** Start **
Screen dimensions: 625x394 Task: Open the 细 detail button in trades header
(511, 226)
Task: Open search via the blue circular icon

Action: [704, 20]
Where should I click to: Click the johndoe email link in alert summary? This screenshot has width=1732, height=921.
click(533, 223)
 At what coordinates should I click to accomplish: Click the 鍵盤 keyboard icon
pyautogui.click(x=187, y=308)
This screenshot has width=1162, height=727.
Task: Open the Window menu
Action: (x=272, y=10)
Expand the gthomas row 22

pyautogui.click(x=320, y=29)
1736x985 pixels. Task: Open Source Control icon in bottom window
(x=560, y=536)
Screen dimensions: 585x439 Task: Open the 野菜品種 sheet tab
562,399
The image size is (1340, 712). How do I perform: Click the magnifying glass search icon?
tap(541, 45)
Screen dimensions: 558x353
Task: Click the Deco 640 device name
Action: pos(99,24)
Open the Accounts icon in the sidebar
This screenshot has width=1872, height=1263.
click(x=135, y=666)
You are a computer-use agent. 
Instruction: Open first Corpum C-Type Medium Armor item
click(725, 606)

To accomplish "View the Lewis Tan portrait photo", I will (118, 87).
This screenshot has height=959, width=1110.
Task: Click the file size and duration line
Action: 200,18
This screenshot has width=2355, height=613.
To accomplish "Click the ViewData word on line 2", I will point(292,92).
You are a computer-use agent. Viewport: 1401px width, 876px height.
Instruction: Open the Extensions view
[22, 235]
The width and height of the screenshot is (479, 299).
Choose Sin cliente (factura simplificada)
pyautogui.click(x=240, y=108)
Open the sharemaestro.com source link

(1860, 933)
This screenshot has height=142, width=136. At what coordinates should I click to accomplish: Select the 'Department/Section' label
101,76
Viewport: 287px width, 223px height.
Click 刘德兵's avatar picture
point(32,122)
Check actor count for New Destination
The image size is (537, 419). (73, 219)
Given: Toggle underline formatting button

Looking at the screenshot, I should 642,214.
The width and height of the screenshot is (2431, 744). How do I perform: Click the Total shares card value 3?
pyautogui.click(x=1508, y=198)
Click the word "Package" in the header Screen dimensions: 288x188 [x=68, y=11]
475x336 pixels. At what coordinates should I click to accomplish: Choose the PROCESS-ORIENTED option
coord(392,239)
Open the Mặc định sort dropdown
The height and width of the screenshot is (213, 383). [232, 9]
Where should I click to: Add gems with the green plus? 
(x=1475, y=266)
** End **
THE EXERCISE »
Report every line in the items above that contains the word "search". Uppercase and lowercase letters count as different.

TASK RESULT »
Task: Open search via the blue circular icon
The image size is (1340, 712). How do I perform: Click the magnifying glass search icon?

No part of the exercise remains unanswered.